Yoga is a whole body philosophy that started over 5,000 years ago in India!
If you aren’t a master of the downward dog or don’t even know what that term means, don’t worry. Yoga may be a widely popular exercise trend but not everyone has jumped on the wagon. If you’re new to yoga, you’ve come to the right place.
Yoga is a whole body philosophy that involves:
- working with breathing (pranayama)
- stretching exercises
- postures (asanas)
I was never the type of person to practice yoga. I was meditating by running marathons and half marathons. But when I felt that my body is excessively tired and couldn’t keep up with the tempo of hard work and even harder exercise, I needed to change my daily routine.

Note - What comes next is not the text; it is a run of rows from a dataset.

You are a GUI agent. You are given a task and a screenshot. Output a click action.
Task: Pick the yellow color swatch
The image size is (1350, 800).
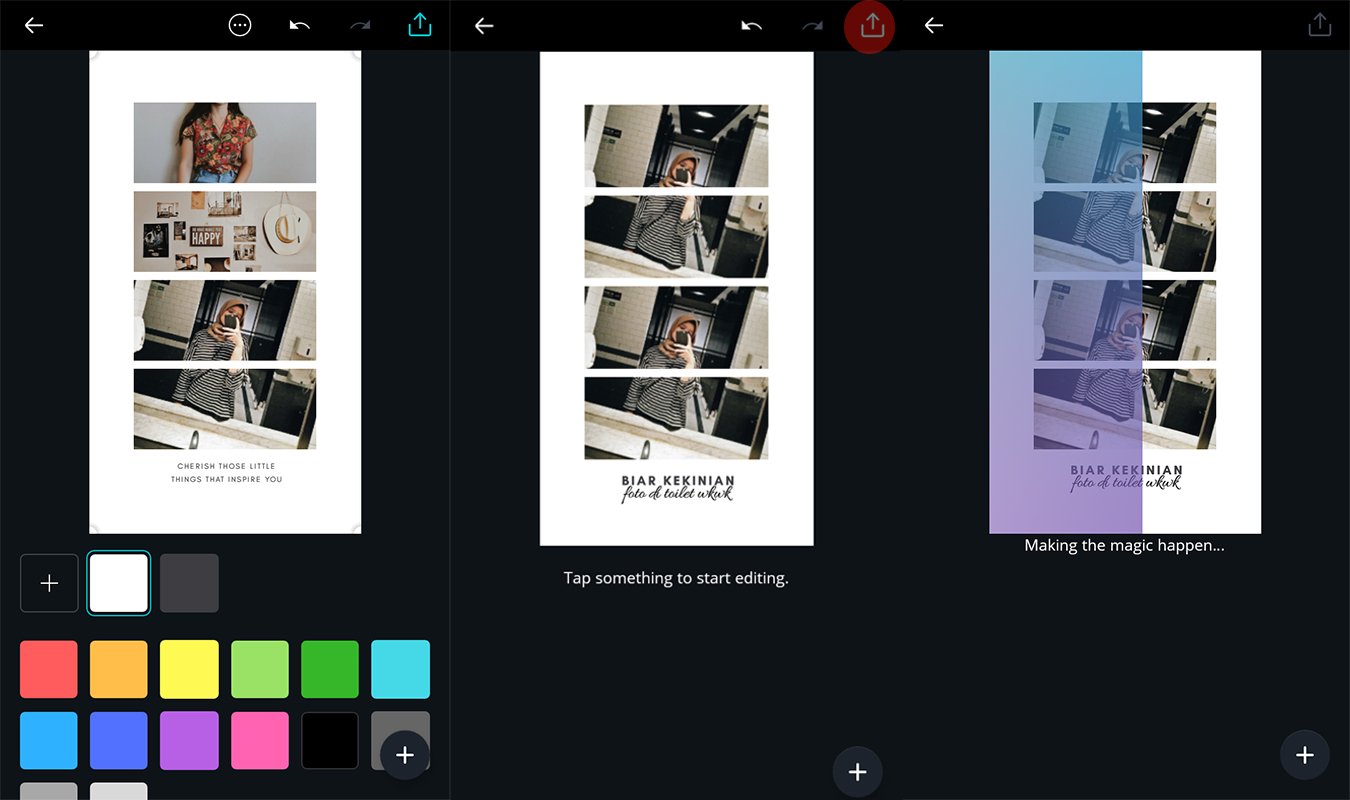(189, 669)
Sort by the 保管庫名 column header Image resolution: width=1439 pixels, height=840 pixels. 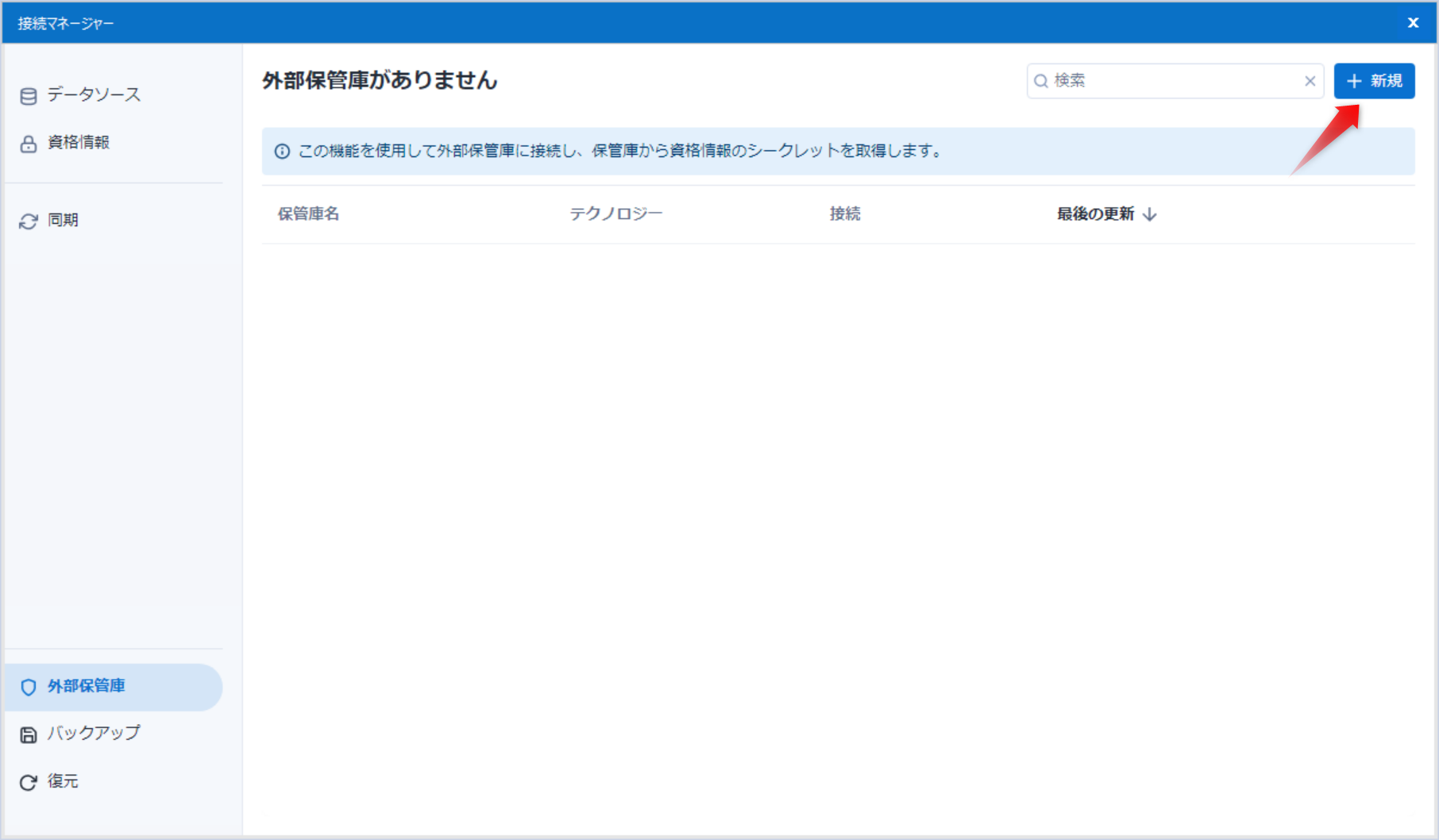click(x=308, y=214)
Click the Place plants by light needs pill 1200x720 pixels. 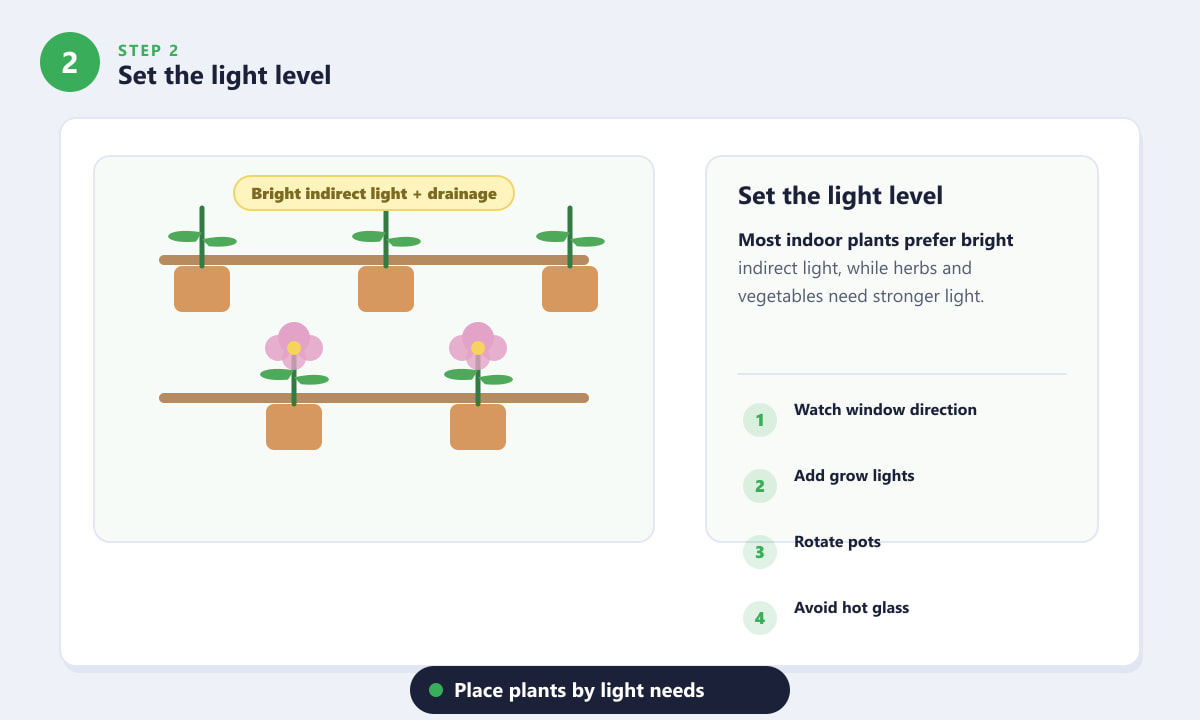[x=600, y=690]
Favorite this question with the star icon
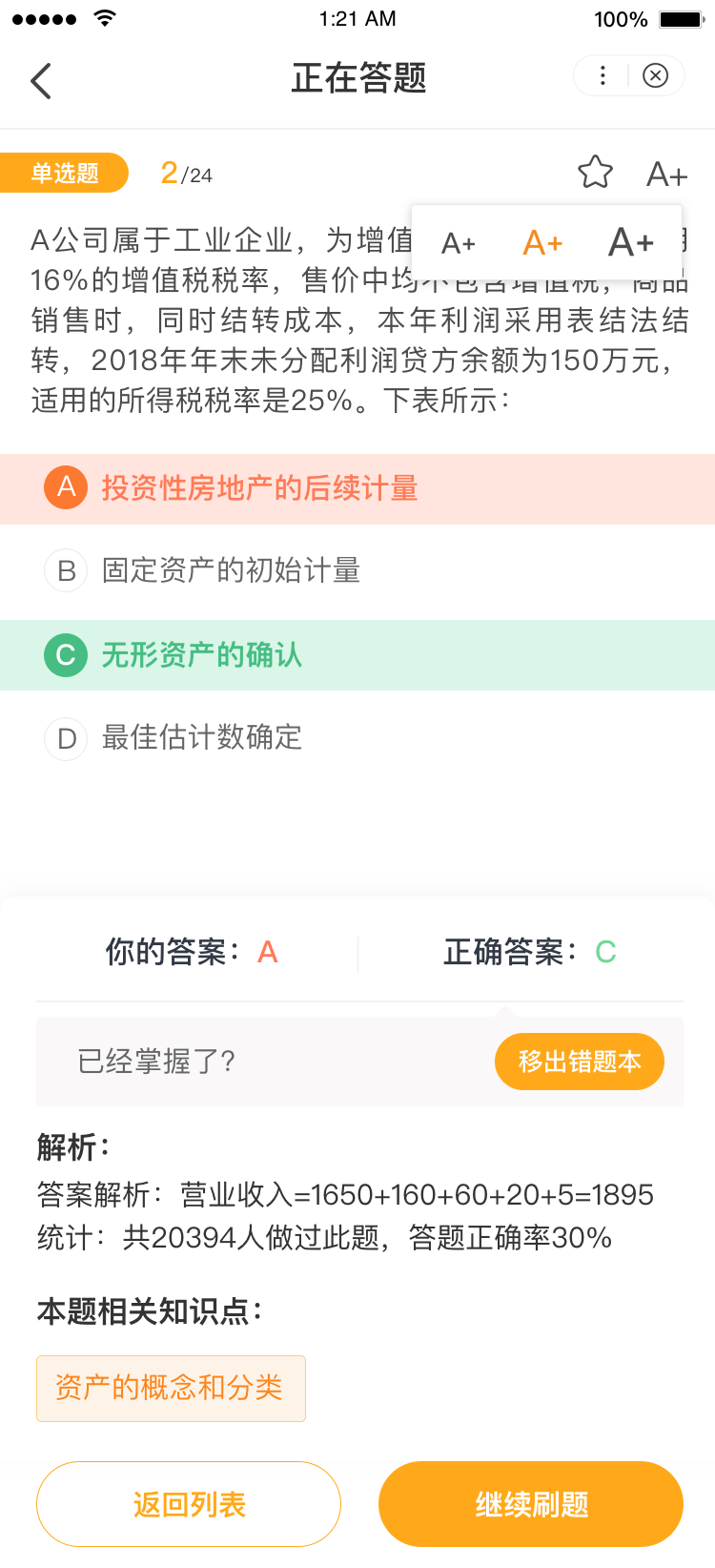This screenshot has width=715, height=1568. [x=595, y=173]
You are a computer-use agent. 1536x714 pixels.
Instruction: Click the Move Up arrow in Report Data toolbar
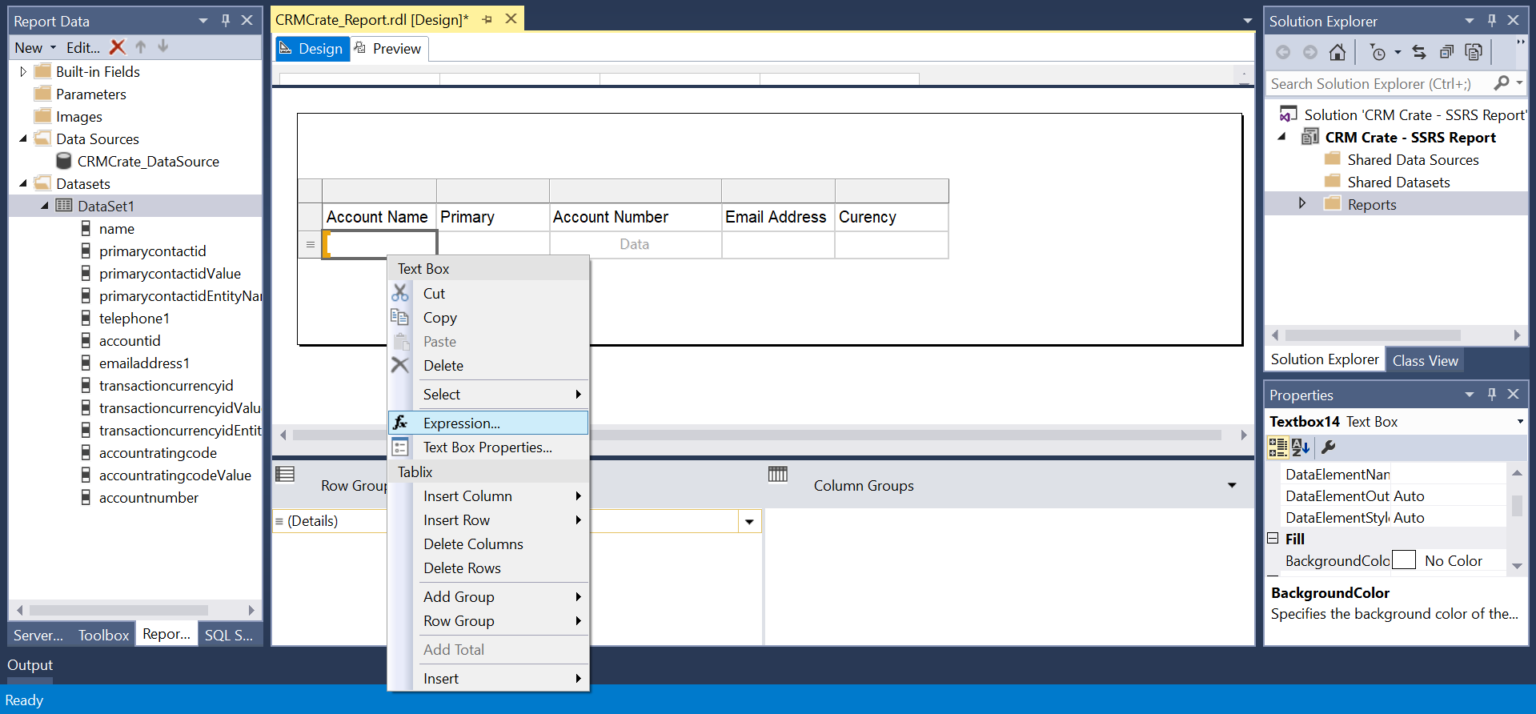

Unlike most physical exercise, yoga focuses not only on the body but the mind and spirit.
Although the exact origins of yoga are unclear, it is widely considered an ancient Indian practice that started over 5000 years ago in India. One of the six major orthodox schools of Hinduism is called Yoga, and goes far beyond just exercises of the body, having its own epistemology and metaphysics.
The science on yoga is sparse and much of the research remains unfounded. What we do know is that long term users report musculoskeletal and mental health improvements as well as reduced asthma symptoms in sufferers.
Some evidence suggests that regular yoga practice can increase cognitive brain function. Hatha yoga, which focuses on exercise, breathing and meditation, has been shown beneficial to those suffering from heart disease.
Recent study into the influence of yoga on cancer patients promotes it as a complementary intervention for symptoms such as depression, insomnia, chronic pain, fatigue and anxiety.
Mindfulness based stress reduction programs often use yoga as a balancing technique to reduce stress levels. One study found MBSR as having a drastic effect on the quality of sleep and spiritual growth of people battling cancer.
Encouraging, but inconclusive evidence has shown yoga to be an effective supportive treatment for schizophrenia, helping to alleviate the symptoms and improve patients quality of life.
Now that you know the benefits of yoga, it’s time to give it a try!
With yoga, it is always important that you monitor your breathing and make sure your taking full breaths in and exhaling completely out.
Here are 3 simple but effective poses to get you started and don’t forget to check out the video with the 20 minute yoga routine that you’ll want to do every day!
- Stand tall with your feet comfortably together.
- Relax your body starting at your head, working down through your shoulders and lower back.
- Keep your body weight evenly distributed under your feet.
- With your arms at your side, take a deep breath in through your nose while raising your hands out to your sides and up.
- With palms facing each other and arms straight above, feel your body stand at its fullest as you reach to the sky.
- Exhale through your mouth as you bring your arms slowly back to your side.
- Start on your knees, place your hands on the ground directly under your shoulders (like a tabletop).
- Slowly walk your hands away from your body, feeling a full stretch through your back and arms.
- Pressing your palms into the ground, bring the soles of your feet to the floor while pushing your hips slowly towards the sky.
- In the shape of an inverted V, keep your knees slightly bent and let your head hang like a ripe fruit from a tree.
- Take 3 full breaths in and out.
- Stand with your feet as far apart as the length of your leg.
- Turn your body forward, with your front foot pointed straight and back foot naturally to the side.
- Extend your arms out to follow the line of your legs with palms facing down.
- Bend your front knee slightly to feel a stretch through the back leg and hip.
- Make sure your front knee goes no further than your ankle.
- Hold for a minute while breathing fully.